異様な姿だってあるし、まともすぎる姿はかえって浮く。
そんなたまねぎ姿のリンは、思い出をたどっている。
ひとつの町があるべきところに帰るまでの思い出。
1997年5月22日のクーロン。
ゲームの名前はクーロンズゲート。
人はそれをゲームを片付けるが、
ゲームの思い出を持っていることだって、
立派な過去の記憶であり、思い出だ。
誰かの思い出、自分の思い出、
ゲームの記憶をたどっている。

個性的な店、汚れた路地、
あのときの空気がよみがえる。
リンはその思い出に騙し絵のように自分の思い出を重ねて、
浮かび上がるデータと、
そして、連鎖してよみがえる五感の記憶を見る。
感覚がタイムスリップをする。
このファイアの日に会える。
言っていた彼女にも、あの人もあの人も、
会える、この繰り返されるゲームの中で。

人の数ほど記憶がある。
思い出は風化と美化を絶妙に繰り返し、
思い出の中だけならば芸術品のようになる。
何かを表現しようとして閉じ込められたようなもの。
動かない時計のような美しさ。

クーロンという町がまたできることもあり、
リンはクーロンズゲートの思い出をたどってみることにした。
思い出をゲームの画面と言葉を乗せて語るもの。
文章に残すもの。また、画像を残すもの。
不器用に愛される陰界のクーロンという町があった。
生まれ変わったかもしれないクーロンという町は、
すべての人に目に付く場所にあるわけではない。
ひっそりと。

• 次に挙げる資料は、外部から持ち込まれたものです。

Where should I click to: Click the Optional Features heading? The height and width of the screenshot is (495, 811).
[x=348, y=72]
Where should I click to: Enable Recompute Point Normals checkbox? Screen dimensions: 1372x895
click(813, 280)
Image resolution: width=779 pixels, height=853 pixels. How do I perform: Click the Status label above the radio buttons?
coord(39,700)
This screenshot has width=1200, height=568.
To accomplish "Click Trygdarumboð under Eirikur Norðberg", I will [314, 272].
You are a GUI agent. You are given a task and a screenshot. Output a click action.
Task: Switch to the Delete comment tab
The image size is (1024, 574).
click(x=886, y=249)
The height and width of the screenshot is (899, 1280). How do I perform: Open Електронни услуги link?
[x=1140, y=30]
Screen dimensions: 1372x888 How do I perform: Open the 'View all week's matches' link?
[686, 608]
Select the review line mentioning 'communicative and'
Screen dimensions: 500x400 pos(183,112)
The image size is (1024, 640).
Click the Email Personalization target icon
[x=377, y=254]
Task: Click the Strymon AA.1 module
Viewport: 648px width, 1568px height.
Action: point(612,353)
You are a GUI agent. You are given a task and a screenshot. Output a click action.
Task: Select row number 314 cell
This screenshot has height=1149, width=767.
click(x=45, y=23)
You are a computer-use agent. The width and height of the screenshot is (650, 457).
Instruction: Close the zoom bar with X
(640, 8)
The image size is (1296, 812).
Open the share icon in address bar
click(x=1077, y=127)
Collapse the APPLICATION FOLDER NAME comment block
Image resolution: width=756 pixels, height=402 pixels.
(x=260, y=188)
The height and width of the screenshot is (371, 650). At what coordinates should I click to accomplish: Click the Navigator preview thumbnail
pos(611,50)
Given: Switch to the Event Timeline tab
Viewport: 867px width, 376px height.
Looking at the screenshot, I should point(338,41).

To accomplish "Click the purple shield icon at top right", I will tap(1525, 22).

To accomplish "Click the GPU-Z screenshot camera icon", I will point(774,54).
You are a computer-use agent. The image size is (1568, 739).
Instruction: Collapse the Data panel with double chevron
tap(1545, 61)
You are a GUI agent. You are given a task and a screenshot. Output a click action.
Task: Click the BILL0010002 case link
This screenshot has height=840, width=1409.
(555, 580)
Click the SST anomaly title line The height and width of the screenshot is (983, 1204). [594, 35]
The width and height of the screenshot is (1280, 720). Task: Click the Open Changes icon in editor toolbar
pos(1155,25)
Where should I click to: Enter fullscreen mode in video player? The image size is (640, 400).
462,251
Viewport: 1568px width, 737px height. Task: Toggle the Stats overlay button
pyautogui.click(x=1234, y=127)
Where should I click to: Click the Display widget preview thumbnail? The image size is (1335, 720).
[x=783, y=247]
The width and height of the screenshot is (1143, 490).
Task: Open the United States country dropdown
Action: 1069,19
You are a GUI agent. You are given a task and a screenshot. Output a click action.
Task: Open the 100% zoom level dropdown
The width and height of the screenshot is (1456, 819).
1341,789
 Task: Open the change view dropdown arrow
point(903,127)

でも、ある。

リンというたまねぎは思い出をたどる。
あの時涙しただろうかと。
思い出の中の人がいなくなったそのとき、
あるいは、何かの大きな喪失感のそのとき。
多分思い出せないままだろう。
ただ、クーロンズゲートだけでは終わりきれなかった何かを引きずって、
その感覚に共鳴する何かがあって、
今の住民は少しずつ集まってきている。

単純なことなんだ。
鳴力(ミンリー)。
似たものは共鳴するんだ。
同じ思い出を共有しているなら、なおさら。